Amiral Paul MARZIN: Journal

Pour ceux de ma génération, les baby-boomers en général, et les marins en particulier, l’attitude de la Marine française pendant les années dramatiques de 1940 à 1944 reste très difficile à comprendre sereinement. Alors même que les derniers témoins nous quittent, la blessure n’est toujours pas guérie.

La fille de l’amiral Marzin rend un hommage bien sympathique à son père, mais surtout nous fait vivre de l’intérieur les situations  intenables et les choix déchirants auxquels cette génération a dû faire face. Ni historienne ni journaliste, elle nous livre le Journal de son père, en y insérant habilement des notes historiques simples et factuelles ou bien plus personnelles et familiales. Grâce à sa présentation, il est aisé de se placer dans la situation de l’époque, mais pas forcément de trancher.
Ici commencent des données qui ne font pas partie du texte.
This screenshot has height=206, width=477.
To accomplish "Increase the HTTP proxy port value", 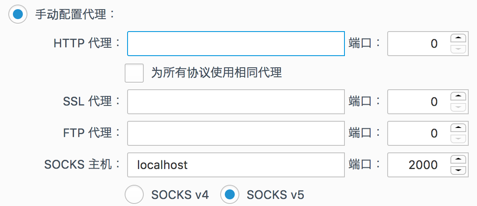I will pos(458,38).
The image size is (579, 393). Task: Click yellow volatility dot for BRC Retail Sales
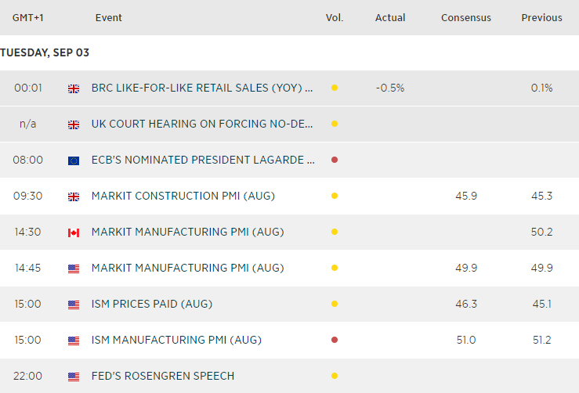click(335, 88)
L’histoire officielle nous a été injectée suivant le principe éternel du « Vae victis », la réputation de la Marine française à Vichy est mauvaise et donnée comme inexplicablement loyale à un gouvernement collaborateur, infesté d’amiraux félons…  Objectivement, qu’en est-il ?

Marin courageux et parfaitement loyal à son pays (Honneur, Patrie, Valeur, Discipline) l’amiral Marzin (AEN13) eut une carrière brillante jusqu’à ce que l’Histoire ne lui fasse plus de cadeaux. Commandant du Richelieu qu’il exfiltre in extremis de Brest, il est à Dakar lorsque Churchill commet à Mers-El-kébir, le 8 juillet 1940, une faute politique majeure. Ce dernier décide pratiquement seul et impose à ses marins l’attaque de leurs compagnons d’armes de la Marine française (1 300 morts). Les conséquences seront incalculables… Il repousse à Dakar l’expédition gaulliste du 24 septembre 1940. De retour à Vichy, et moins anti-anglais qu’il n’aurait pu l’être, il est chargé de négocier avec la commission allemande d’armistice. Partie de poker menteur où il freinera la collaboration militaire de l’amiral Darlan, qu’il désapprouvait complètement. Le débarquement allié en Afrique du Nord le 8 novembre 42 fait tout basculer et donne une dernière chance à Vichy de rallier honorablement le camp des ennemis de l’occupant. Or, le Maréchal Pétain refuse de partir avec la flotte pour Alger : aussi le sabordage de Toulon le meurtrit-il profondément en tant que partisan du départ de la flotte. Il avait démissionné dès le 19 novembre 42, tenté de passer à Alger, puis d’entrer dans la Résistance, mais tenu à l’écart, par vengeance, il ne pourra participer activement à la Libération. Blanchi avec honneur par la commission d’épuration, il ne retrouvera pas de situation dans la Marine.

Son histoire mérite le respect : on peut comprendre la tristesse et l’amertume de sa fille qui nous livre ici un témoignage exceptionnel et éclairant. Qu’aurions-nous fait en pareilles circonstances ? Gardons-nous de juger hâtivement avec les critères et les références d’aujourd’hui. Les responsabilités, l’environnement immédiat et les informations disponibles alors, devaient sérieusement obscurcir la vision. La personnalité des chefs et leurs entourages aussi : orgueil obstiné et sénile d’un côté, orgueil ambitieux et sans scrupules de l’autre.

« Il m’est toujours resté l’impression d’avoir été roulé comme un galet par la mer », écrit-il en 1955 à son fils. L’excellente préface de l’amiral Lanxade est aussi à relire en postface.